Ea has agreed to change its refund policy on Origin in Australia. The ACCC (Australian Competition Consumer Commission) has been receiving complaints about Origin’s terms and conditions since 2012, which told consumers they were not entitled to any refunds for digital games purchased through the platform under any circumstances. Ever.
The ACCC released a statement yesterday saying it believes Origin’s terms and conditions to be unfair. “It is a breach of the Australian Consumer Law for businesses to state that customers are not entitled to refunds under any circumstances. Where a product has a major failure, consumers can insist on a refund or replacement at their choice. Representations that this right has or can be excluded, restricted or modified are false or misleading.”
Remember when Sim City launched? Remember how the ludicrous DRM meant the game wouldn’t start? That sounds a lot like a “major failure”, yet EA said they would not be issuing any refunds for the game. At that time, the ACCC was warning EA that this was against Australian consumer law. EA ignored them.
This time around though, EA has agreed with the statement and is in the process of creating a new consumer redress program which will allow their Australian customers to request a refund for any faulty title purchased since January 2012.

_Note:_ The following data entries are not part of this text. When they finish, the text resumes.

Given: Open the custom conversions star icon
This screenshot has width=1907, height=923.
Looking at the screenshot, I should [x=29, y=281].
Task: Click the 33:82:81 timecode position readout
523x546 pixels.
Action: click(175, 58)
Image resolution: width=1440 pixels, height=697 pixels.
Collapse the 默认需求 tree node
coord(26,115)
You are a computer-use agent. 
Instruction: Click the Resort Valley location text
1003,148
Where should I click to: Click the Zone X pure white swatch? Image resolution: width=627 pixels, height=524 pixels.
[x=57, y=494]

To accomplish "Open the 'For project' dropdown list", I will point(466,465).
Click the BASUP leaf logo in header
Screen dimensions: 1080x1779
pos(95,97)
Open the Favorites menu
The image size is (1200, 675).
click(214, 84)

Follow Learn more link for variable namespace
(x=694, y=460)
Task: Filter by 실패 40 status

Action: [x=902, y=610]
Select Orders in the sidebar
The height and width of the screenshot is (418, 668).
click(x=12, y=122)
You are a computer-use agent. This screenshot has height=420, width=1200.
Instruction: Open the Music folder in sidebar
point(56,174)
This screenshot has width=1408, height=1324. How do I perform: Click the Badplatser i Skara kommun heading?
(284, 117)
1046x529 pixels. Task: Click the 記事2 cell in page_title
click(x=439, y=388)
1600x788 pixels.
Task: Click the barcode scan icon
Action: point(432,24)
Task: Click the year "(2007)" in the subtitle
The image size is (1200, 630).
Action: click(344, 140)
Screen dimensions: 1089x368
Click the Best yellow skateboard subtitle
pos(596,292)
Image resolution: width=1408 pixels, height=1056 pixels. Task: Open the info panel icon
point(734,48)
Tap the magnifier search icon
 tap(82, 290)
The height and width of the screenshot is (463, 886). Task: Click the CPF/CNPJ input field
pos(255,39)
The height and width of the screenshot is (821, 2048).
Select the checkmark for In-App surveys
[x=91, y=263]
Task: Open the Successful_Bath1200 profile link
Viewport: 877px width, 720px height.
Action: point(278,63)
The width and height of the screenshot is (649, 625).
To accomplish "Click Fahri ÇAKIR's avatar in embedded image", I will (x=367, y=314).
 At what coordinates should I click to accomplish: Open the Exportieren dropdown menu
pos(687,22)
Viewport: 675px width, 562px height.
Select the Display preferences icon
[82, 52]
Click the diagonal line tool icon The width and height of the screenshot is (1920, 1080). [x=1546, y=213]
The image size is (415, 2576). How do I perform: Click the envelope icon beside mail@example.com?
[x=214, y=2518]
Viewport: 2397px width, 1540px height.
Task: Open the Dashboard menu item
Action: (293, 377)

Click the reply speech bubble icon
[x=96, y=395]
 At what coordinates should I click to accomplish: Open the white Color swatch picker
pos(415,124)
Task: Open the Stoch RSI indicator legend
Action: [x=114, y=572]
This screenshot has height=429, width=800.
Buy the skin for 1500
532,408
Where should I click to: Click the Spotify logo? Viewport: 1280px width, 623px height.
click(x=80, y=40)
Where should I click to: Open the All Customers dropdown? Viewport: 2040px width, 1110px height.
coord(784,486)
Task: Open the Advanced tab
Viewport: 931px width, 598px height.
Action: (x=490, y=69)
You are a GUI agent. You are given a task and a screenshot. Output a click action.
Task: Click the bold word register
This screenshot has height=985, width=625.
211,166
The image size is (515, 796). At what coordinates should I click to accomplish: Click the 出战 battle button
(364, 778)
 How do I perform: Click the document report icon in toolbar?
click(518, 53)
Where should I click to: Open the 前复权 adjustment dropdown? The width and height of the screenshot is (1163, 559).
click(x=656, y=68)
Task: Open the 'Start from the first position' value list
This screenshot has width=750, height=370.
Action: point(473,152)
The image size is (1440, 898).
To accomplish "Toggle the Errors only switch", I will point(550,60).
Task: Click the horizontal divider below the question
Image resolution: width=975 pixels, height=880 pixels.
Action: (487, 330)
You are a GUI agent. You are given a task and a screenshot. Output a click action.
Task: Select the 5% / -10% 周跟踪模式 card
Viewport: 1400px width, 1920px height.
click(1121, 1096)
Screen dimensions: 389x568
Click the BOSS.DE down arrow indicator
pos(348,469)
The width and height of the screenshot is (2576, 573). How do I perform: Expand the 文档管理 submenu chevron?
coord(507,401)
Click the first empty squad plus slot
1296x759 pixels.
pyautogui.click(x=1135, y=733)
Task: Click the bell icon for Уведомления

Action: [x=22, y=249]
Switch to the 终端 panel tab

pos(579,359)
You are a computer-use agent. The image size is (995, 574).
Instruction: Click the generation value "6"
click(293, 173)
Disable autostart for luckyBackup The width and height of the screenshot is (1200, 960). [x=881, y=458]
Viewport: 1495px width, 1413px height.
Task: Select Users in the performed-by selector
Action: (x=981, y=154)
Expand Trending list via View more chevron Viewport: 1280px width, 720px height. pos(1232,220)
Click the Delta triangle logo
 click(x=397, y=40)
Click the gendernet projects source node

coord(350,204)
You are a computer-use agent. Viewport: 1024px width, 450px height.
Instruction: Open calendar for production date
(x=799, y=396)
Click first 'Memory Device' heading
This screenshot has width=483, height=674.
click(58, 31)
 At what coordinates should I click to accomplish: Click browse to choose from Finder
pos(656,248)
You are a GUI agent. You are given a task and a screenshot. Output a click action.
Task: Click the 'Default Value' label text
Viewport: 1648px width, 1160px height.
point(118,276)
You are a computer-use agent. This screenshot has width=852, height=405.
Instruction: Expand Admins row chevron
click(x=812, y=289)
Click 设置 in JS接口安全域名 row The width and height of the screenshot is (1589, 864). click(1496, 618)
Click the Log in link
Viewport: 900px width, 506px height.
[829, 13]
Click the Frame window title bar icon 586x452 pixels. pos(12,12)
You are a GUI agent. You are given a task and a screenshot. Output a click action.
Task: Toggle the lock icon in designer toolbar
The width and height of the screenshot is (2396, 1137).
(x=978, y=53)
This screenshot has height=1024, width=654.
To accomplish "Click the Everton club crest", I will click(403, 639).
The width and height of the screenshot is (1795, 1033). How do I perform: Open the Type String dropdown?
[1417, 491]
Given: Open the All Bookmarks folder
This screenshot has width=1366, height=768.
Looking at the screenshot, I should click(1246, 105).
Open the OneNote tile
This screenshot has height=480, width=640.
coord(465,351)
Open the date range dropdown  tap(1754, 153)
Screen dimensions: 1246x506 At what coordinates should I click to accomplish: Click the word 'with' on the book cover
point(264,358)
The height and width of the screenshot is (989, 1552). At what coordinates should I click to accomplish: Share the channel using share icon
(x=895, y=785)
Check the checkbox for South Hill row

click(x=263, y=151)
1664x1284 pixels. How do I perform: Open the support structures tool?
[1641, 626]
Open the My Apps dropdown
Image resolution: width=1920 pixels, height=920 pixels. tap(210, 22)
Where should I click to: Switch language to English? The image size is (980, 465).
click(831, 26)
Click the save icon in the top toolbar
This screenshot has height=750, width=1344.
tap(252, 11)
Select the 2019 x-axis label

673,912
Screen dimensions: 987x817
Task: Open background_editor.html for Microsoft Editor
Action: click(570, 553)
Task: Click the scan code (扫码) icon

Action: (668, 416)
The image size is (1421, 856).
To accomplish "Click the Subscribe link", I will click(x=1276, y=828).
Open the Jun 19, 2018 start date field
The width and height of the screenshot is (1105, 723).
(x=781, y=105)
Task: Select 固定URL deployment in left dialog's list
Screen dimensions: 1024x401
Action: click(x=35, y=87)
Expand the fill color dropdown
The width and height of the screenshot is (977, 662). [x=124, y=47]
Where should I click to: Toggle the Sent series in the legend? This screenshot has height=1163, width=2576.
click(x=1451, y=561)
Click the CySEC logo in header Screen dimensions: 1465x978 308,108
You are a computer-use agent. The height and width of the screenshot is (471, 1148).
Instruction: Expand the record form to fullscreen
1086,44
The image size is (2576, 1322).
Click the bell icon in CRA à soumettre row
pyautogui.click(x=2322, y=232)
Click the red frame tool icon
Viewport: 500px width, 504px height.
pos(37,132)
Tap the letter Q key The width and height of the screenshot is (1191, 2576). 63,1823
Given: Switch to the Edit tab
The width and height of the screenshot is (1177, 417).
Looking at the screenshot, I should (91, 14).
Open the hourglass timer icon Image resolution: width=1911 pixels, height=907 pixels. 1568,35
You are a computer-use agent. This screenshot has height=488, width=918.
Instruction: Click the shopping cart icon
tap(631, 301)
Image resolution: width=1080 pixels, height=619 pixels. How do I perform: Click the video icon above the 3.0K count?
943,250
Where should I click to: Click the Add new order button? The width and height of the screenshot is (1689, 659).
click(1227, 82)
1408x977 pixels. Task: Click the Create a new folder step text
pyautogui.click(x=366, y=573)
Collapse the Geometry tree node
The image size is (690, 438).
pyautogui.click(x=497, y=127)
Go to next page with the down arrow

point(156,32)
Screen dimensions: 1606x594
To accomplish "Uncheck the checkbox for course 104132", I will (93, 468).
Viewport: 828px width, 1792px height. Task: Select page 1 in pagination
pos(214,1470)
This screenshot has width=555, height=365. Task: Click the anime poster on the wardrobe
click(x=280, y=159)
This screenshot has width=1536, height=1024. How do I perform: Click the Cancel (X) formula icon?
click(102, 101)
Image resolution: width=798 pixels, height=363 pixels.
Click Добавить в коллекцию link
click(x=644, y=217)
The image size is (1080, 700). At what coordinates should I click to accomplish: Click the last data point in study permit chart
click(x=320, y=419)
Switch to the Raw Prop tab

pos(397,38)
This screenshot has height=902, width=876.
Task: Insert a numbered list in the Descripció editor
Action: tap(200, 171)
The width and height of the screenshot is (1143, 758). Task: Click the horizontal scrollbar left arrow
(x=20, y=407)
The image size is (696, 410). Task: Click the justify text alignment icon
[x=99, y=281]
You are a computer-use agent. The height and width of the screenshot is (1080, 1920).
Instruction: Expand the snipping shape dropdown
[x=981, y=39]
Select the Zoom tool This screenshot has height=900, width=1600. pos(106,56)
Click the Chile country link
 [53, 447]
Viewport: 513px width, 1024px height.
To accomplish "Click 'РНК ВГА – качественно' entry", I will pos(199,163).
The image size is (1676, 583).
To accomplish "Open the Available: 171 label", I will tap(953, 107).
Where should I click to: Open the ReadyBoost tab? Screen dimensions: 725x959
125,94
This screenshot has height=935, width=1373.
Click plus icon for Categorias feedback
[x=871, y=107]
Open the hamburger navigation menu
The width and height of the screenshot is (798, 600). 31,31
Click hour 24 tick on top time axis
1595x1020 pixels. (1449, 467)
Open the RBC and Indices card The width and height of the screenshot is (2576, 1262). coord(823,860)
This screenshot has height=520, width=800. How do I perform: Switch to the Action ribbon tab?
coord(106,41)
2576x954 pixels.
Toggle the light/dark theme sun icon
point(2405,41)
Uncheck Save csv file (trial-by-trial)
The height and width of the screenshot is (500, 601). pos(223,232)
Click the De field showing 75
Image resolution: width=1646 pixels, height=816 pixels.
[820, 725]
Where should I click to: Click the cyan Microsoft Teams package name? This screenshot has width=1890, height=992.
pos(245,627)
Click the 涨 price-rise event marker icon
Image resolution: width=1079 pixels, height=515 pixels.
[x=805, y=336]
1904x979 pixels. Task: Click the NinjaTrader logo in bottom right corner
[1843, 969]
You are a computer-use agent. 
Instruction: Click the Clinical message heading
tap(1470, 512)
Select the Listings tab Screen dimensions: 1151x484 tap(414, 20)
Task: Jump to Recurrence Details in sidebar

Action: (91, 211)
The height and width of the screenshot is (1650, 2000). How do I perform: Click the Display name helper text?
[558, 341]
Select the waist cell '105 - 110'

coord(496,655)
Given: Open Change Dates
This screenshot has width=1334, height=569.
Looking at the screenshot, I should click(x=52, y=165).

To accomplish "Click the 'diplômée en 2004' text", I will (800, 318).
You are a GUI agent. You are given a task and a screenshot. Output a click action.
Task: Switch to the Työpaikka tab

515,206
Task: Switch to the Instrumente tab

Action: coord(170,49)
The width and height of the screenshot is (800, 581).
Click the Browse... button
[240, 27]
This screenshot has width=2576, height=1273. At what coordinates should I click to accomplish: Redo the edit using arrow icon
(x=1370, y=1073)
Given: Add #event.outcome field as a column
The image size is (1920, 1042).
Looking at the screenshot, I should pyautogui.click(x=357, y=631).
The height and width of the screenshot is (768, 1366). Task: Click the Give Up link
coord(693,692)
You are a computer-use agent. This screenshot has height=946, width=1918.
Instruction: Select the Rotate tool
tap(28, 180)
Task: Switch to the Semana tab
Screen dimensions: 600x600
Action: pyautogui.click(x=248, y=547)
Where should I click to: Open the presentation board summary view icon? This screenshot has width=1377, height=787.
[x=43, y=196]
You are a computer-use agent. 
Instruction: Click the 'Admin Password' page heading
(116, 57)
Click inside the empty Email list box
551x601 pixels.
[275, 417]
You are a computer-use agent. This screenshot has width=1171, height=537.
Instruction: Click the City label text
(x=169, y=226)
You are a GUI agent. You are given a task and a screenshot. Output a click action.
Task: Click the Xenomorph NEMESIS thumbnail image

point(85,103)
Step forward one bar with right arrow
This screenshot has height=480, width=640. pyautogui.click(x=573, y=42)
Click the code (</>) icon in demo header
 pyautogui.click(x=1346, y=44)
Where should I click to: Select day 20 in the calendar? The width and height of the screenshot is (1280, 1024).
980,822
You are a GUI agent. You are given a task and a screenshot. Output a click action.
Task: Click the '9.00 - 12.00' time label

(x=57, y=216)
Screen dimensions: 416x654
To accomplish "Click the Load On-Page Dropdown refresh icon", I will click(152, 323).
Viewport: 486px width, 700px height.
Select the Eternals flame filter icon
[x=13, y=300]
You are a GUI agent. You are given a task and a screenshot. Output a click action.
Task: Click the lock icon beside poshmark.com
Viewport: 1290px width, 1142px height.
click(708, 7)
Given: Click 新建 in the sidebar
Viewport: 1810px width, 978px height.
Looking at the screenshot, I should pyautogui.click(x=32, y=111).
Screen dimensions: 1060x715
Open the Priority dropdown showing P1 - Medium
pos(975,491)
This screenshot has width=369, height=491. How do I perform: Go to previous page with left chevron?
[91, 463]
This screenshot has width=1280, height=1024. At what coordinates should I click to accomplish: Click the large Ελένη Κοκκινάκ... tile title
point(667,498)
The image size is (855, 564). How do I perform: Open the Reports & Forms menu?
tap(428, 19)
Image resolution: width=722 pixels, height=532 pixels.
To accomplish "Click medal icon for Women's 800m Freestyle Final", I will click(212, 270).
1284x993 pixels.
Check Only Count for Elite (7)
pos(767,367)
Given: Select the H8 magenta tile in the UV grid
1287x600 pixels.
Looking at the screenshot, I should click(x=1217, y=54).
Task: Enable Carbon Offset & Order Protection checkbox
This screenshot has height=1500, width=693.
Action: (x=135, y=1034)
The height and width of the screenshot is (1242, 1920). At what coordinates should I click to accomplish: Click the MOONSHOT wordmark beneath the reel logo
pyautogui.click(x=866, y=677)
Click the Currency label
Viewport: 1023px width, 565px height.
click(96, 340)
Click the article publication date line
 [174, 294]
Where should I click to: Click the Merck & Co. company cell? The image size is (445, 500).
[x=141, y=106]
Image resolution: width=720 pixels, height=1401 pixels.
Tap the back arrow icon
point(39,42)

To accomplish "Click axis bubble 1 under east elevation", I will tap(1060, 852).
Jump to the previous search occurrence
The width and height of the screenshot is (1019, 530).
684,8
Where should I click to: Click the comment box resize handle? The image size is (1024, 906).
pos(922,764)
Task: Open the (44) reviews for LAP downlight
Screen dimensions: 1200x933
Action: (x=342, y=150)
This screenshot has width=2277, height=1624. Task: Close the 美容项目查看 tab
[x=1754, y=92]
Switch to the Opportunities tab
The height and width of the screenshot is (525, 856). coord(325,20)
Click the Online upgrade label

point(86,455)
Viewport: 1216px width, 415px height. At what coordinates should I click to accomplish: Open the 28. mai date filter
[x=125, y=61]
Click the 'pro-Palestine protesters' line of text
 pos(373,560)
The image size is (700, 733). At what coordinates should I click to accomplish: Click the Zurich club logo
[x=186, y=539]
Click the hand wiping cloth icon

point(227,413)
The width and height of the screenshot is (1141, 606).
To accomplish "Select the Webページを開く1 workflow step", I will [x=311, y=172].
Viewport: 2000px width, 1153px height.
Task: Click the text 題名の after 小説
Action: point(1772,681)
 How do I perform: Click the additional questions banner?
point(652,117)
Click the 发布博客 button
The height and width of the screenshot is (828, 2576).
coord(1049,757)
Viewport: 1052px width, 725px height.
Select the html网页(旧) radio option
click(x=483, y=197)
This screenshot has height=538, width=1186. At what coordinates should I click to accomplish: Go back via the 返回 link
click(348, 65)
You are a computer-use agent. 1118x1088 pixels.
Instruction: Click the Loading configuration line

In a prepared statement, ACCC Chairman Rod Sims said, “Businesses such as EA selling digitally downloadable goods cannot avoid their responsibilities under the Australian Consumer Law just because they are located outside of Australia.” Digital stores are notorious for flouting laws that require them to issue refunds, and not just in Australia. Origin’s terms and conditions are actually fairly generous compared to Steam’s.
EA’s PR-drenched response to Kotaku was, “We’re pleased to have worked cooperatively with the ACCC to resolve the ACCC’s concerns and ensure our players in Australia have the best possible experience when purchasing and playing EA games… In addition to rights available to our players under the Australian Consumer Law, we are also proud to offer our global, industry-leading Great Game Guarantee that allows for digital returns within certain timeframes if anyone is not satisfied with a digitally-downloaded game from EA. (see this post on Origin for further details).”
It’s worth noting a few things here. First, although this ruling really only affects Australian customers, it does set a sort of precedent that courts or legal bodies in other countries can follow. And second, with this success against EA, the ACCC and other consumer watchdogs can set their sights on the big target – Steam. With any luck, the days of online retailers flouting consumer laws are numbered.